Fibrin-Targeted Polymerized Shell Microbubbles as Potential Theranostic Agents for Surgical Adhesions

Abstract

The development of new therapies for surgical adhesions has proven to be difficult as there is no consistently effective way to assess treatment efficacy in clinical trials without performing a second surgery, which can result in additional adhesions. We have developed lipid microbubble formulations that use a short peptide sequence, CREKA, to target fibrin, the molecule that forms nascent adhesions.
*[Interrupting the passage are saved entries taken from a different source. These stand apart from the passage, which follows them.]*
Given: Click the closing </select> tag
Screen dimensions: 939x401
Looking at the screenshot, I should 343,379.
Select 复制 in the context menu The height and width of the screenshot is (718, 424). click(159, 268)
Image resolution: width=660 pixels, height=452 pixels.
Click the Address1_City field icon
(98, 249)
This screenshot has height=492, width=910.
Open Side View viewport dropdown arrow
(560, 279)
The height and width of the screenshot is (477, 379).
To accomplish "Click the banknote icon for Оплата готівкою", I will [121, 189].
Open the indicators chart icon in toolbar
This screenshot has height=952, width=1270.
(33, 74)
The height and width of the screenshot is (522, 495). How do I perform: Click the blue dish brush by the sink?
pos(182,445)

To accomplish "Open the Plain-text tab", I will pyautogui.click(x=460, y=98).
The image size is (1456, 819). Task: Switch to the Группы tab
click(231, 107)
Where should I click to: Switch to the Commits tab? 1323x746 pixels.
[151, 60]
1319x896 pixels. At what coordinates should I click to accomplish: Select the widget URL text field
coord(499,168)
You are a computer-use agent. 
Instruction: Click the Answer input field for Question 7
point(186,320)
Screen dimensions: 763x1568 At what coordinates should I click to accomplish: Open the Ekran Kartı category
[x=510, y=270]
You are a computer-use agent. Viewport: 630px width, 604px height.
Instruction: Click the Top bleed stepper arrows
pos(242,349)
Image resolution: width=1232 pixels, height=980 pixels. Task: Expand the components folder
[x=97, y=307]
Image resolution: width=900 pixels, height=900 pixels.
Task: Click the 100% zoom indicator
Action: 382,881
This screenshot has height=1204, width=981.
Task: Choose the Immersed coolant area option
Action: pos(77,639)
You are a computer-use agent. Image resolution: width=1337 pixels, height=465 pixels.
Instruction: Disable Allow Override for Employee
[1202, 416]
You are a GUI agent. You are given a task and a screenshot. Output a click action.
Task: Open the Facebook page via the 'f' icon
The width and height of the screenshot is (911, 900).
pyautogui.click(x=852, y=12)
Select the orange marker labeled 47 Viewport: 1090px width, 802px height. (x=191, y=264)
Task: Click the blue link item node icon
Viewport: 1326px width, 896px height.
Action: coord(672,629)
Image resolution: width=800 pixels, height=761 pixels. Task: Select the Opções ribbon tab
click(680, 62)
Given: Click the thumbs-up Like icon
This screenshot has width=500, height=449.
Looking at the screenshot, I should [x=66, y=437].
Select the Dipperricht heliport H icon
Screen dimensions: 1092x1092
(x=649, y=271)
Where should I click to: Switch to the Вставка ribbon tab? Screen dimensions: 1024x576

These targeted polymerized shell microbubbles (PSMs) are designed to allow ultrasound imaging of early adhesions for diagnostic purposes and for evaluating the success of potential treatments in clinical trials while acting as a possible treatment. In this study, we show that CREKA-targeted microbubbles preferentially bind fibrin over fibrinogen and are stable for long periods of time (∼48 h), that these bound microbubbles can be visualized by ultrasound, and that neither these lipid-based bubbles nor their diagnostic-ultrasound-induced vibrations damage mesothelial cells in vitro. Moreover, these bubbles show the potential to identify adhesionlike fibrin formations and may hold promise in blocking or breaking up fibrin formations in vivo.

Figure 1.

(a) Schematic drawing of the microfluidic stepemulsification geometry used to produce microbubbles. The chip had channels with different heights of 1 μm (blue) and 20 μm (gray). (b) Optical image of the microchannel array at the end of the microfluidic chip containing 5-μm-wide channels for bubble production (scale bar 100 μm). (c) Image of the microfluidic chip (scale bar 1 cm).

Figure 2.

The polymerized shell microbubble (PSM) stability and diameter do not change significantly over time. The mean diameters of nontargeted (NT-PSM) and fibrin-targeted (T-PSM) polymerized shell microbubbles (PSMs) are shown over time. The PSMs were incubated in PBS or media at 37 °C. The data are expressed as the mean ± SD.

Figure 3.

LP-9 cellular viability after PSM exposure. LP-9 cells were exposed to 10⁵ and 10⁷ fibrin-targeted and nontargeted PSMs (T-PSM and NT-PSM, respectively) for 2, 24, and 48 h prior to assessing the cellular viability. Viability is expressed as the total number of dead cells divided by the total number of cells (n = 3). Fluorescent images were obtained for each time point and condition and were analyzed and quantified using ImageJ. Data is expressed as the mean ± SEM.

Figure 4.

LP-9 cellular viability after treatment with PSM and ultrasound. LP-9 cells were exposed to either 10⁵ targeted or nontargeted PSM (T-PSM and NT-PSM, respectively) in the absence and presence of ultrasound treatment. Cellular viability was assessed in triplicate experiments using the LIVE/DEAD assay. Data is expressed as the mean ± SEM.

Figure 5.

Assessment of the specificity of fibrin binding of targeted PSMs. (a) Targeted microbubbles bind specifically to fibrin. Agarose solution (1%) was added and allowed to solidify in 100 cm Petri dishes. Fibrinogen, fibrin, or no addition (control) was added to the agarose layers. Fibrin-targeted or nontargeted PSMs (10⁵, T-PSM and NT-PSM, respectively) were added to each plate and incubated for 30 min at room temperature. Unbound PSMs were rinsed, and the fluorescence (ex/em 547/580) for each condition was measured using an OptiMax plate reader. Data is expressed as the mean ± SEM. (b) Targeted microbubbles (T-PSM) bound to fibrin are visible in B-mode ultrasound. Agarose gels (1%) were prepared in 100 cm Petri dishes with fibrin blotted (with “no fibrin” controls). Plates were exposed to nontargeted or fibrin-targeted PSMs (T-PSM, NT-PSM) for 30 min and then washed. B-mode ultrasound images were taken, and ImageJ was used to calculate grayscale values for fibrin and nonfibrin regions or similarly located regions on the “no fibrin” (− fibrin) plates. These values were averaged, and the fibrin (or corresponding) region’s average was divided by the “no fibrin” region. Error bars are uncertainties in the ratio.